I could see the Vatican from my bed, without even straining. Four fluffy white pillows, in a bed that could fit three people without touching, propped me up. The sheets were ironed and fine and I slid my legs this way and that relishing their silky smooth coolness. Through the double doors a sinistre—that’s to the left, grazie—there was the dome of Saint Peter’s glowing a gloomy blue, a bright amber crown at the higher, narrower circumference. I’d been in some corker hotel rooms, but this suite on the eighth floor of the InterContinental de la Ville took the title. It was costing me more per night than practically my entire budget for several weeks in other places, despite the company who ran the hotel giving me a couple of nights gratis because I was writing travel stories about it. And they’d given me a crazy upgrade. I went dizzy thinking about the full cost of what I was privy to. It would be worth it, though, if you could afford it. One day, I said to myself.

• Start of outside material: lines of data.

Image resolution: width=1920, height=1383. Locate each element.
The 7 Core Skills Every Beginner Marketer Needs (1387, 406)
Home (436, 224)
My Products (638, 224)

One day …
The space that had been assigned to me could inspire some terrific poesy—as Lord Byron called poetry—if you were so inclined. (Which I was not.) It had a view of the whole city from a large private terrace. I was on the top floor, above Piazza di Spagna, and so at one of the highest points in the city. On the other side of the building, because my suite extended that far, I could sit on the loo and look out an open double window across the Villa Borghese.

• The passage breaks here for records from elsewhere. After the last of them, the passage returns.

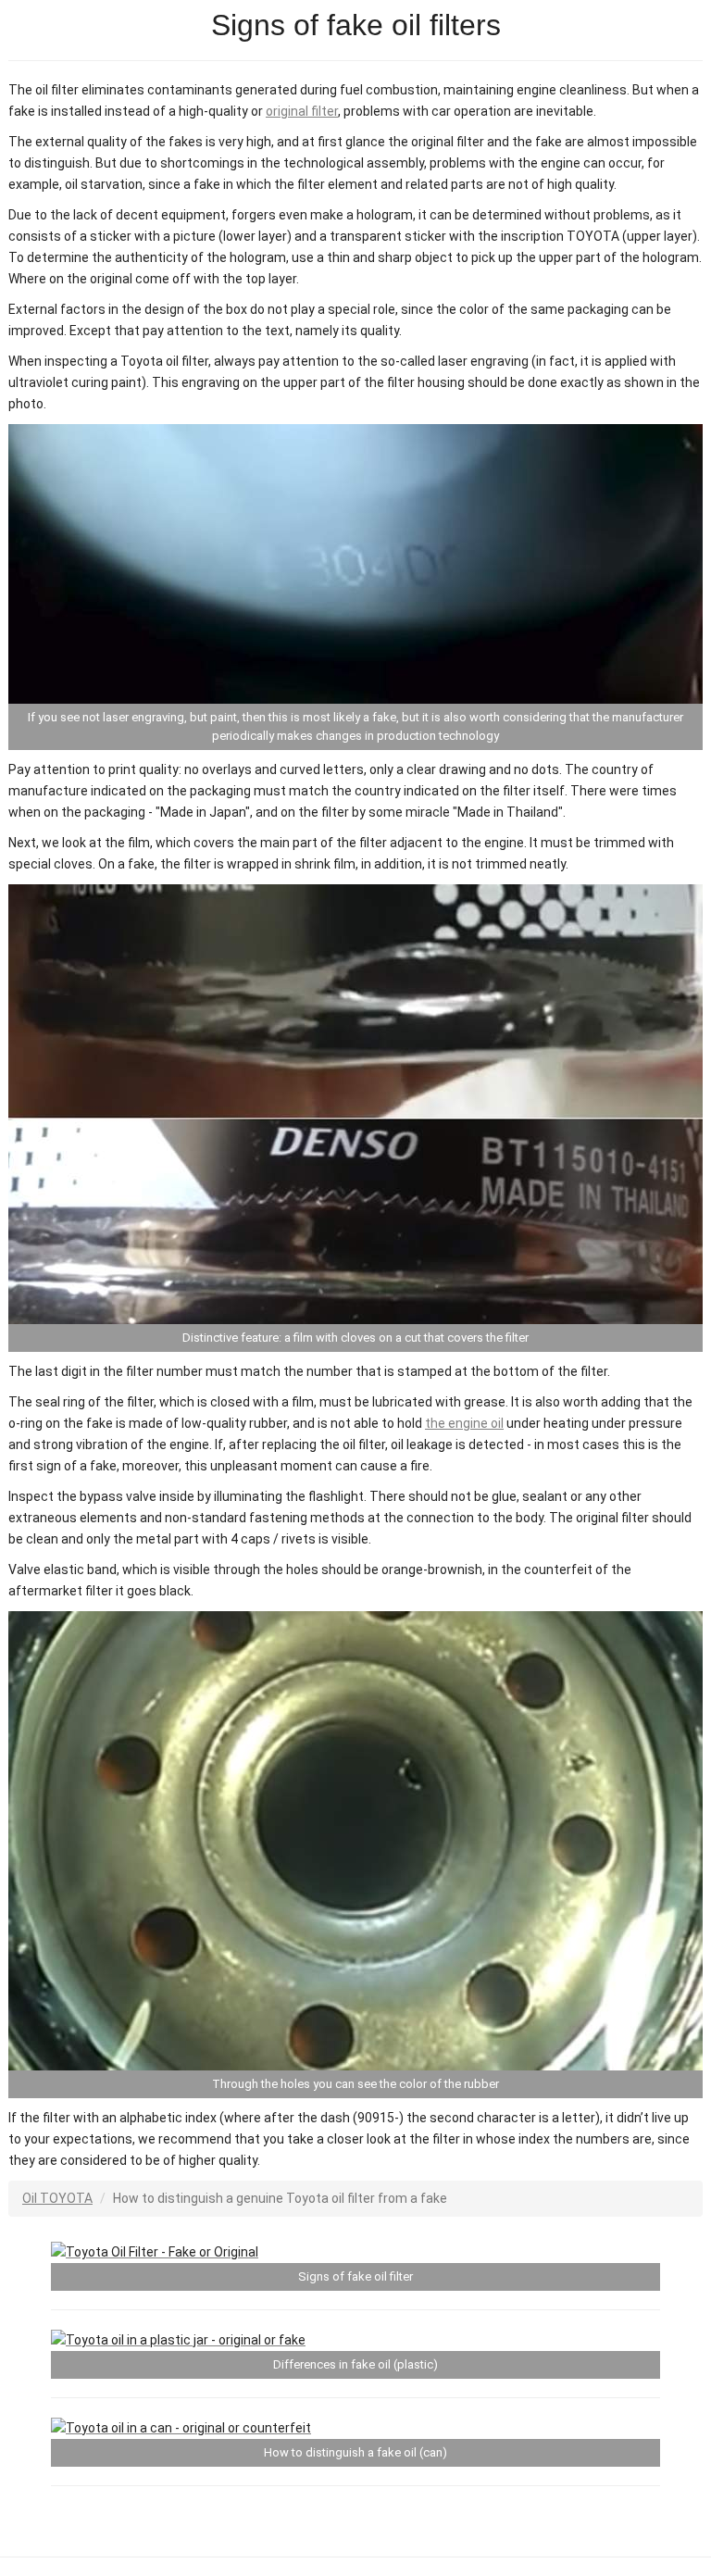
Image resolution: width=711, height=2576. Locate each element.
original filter (302, 111)
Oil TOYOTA (57, 2198)
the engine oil (464, 1423)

It wasn’t the InterContinental’s fabulousness alone, though, that was making me feel giddy with delight. Out of the blue, like a burst of sunshine through cloud, I believed in my right to be there. The last three times I had been to Rome, as much as I had loved it, I had felt like a ghost, wafting unseen from one spot to the next, trying to stick to something, make some impression, but never doing so. Timid, and
unworthy, I hoped to not offend, not get in the way, not make a fuss, exactly as I had as a kid when all was chaos around me.

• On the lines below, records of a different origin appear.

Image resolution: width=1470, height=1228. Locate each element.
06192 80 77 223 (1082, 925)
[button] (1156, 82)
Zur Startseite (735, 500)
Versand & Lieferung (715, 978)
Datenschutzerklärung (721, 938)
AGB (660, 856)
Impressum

But on my first night in that glorious city on this trip, I was back in my splendiferous room having been out for dinner when suddenly I had the profound realisation of who I was and my own realness. My realness. It was the strangest feeling, like a potent painkiller wearing off. Bang! An invisible barrier dropped away and I saw that I was part of the history of the city. I felt connected. I saw that I had left my footprints on it. They might not name a café after me as they had after Lord Byron, or put up a monument to me, but I was part of this city. I could walk its streets and believe in my right to be there.
This day I began to believe in my right to my life. To my dreams coming true. To my happiness. Amazing what crisp white linen and a great view can do. But of course, there was much more afoot than that.
I had a salami and mozzarella toasted focaccia for breakfast the next morning, my first on this trip to Rome. The bread, closer to Turkish than focaccia, was as oily as the filling. That sandwich was delicious. I was in a bar on busy Via Tritone, it was only three euro and, as I was a creature of habit, I figured a week’s worth of salami panino breakfasts wasn’t going to hurt me, especially at that price.
The cashier knew everyone on the street. She would stand outside and smoke and wave with that Roman ‘I don’t give a shit’ attitude. She talked on the phone constantly. How often could a cashier in a tiny café really need to talk on the phone? Maybe she was an SP bookie.
Later that day I took public transport out to the Appian Way, where Lord Byron went into a fit of poesy about the Tombe de Caecilia Metella. Even today, it was a rapturous sight; for me, quite unexpectedly so. I had not been moved by ancient Rome. The Pantheon totally floated my boat, the way it sat amidst mayhem, a squat bastion of cool endurance with a McDonald’s opposite and a million eyes on it. But the Colosseum, which Byron liked—what boy who had seen it didn’t?—had in the past totally creeped me out. Moreover, the Forum and the Aventine had left me unmoved. Cold.